=== Begin Enclosure ===

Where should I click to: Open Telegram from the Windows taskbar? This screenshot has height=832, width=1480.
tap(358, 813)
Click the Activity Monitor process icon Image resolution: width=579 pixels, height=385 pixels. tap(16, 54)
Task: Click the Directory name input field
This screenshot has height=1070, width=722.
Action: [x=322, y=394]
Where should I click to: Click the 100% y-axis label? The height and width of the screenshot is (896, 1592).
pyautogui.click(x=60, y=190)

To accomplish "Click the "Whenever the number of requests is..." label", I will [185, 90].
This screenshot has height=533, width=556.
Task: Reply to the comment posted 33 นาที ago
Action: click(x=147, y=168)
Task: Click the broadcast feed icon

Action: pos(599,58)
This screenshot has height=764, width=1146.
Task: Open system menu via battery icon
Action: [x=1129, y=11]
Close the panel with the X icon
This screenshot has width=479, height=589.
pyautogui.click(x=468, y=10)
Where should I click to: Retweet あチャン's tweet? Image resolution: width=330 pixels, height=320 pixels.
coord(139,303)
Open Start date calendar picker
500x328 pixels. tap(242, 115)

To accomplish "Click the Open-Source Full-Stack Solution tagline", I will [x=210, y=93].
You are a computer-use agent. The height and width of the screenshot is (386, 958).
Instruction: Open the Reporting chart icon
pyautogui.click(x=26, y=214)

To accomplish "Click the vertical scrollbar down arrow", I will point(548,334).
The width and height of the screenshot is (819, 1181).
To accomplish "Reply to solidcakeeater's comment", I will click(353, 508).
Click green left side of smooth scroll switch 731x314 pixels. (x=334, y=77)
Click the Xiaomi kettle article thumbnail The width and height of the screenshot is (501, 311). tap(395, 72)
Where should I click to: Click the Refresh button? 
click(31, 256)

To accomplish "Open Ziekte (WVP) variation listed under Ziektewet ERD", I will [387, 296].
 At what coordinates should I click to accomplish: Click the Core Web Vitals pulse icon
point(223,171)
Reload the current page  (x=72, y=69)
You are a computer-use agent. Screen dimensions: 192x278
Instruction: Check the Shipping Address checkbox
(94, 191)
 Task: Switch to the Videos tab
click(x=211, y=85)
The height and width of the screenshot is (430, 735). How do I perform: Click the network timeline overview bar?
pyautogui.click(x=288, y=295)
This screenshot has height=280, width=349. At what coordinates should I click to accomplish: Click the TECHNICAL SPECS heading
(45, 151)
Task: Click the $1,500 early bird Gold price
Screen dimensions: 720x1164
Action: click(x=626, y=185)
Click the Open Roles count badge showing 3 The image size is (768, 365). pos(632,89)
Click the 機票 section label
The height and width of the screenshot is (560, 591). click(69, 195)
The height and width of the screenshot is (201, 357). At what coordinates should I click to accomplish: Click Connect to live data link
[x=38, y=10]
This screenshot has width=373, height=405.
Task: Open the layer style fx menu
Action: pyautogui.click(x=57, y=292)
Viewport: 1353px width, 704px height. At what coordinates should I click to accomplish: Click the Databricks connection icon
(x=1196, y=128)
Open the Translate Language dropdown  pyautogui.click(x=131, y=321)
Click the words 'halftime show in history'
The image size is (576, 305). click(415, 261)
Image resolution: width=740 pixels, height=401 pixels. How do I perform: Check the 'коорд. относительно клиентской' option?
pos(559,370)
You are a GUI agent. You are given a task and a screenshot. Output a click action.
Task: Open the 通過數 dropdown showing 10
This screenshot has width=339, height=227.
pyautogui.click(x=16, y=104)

=== End Enclosure ===

Considering only the material above, set down every line from the one with "You are a computer-use agent. The" to the one with "Reload the current", inclusive, exactly as written.

You are a computer-use agent. The height and width of the screenshot is (386, 958).
Instruction: Open the Reporting chart icon
pyautogui.click(x=26, y=214)

To accomplish "Click the vertical scrollbar down arrow", I will point(548,334).
The width and height of the screenshot is (819, 1181).
To accomplish "Reply to solidcakeeater's comment", I will click(353, 508).
Click green left side of smooth scroll switch 731x314 pixels. (x=334, y=77)
Click the Xiaomi kettle article thumbnail The width and height of the screenshot is (501, 311). tap(395, 72)
Where should I click to: Click the Refresh button? 
click(31, 256)

To accomplish "Open Ziekte (WVP) variation listed under Ziektewet ERD", I will [387, 296].
 At what coordinates should I click to accomplish: Click the Core Web Vitals pulse icon
point(223,171)
Reload the current page  (x=72, y=69)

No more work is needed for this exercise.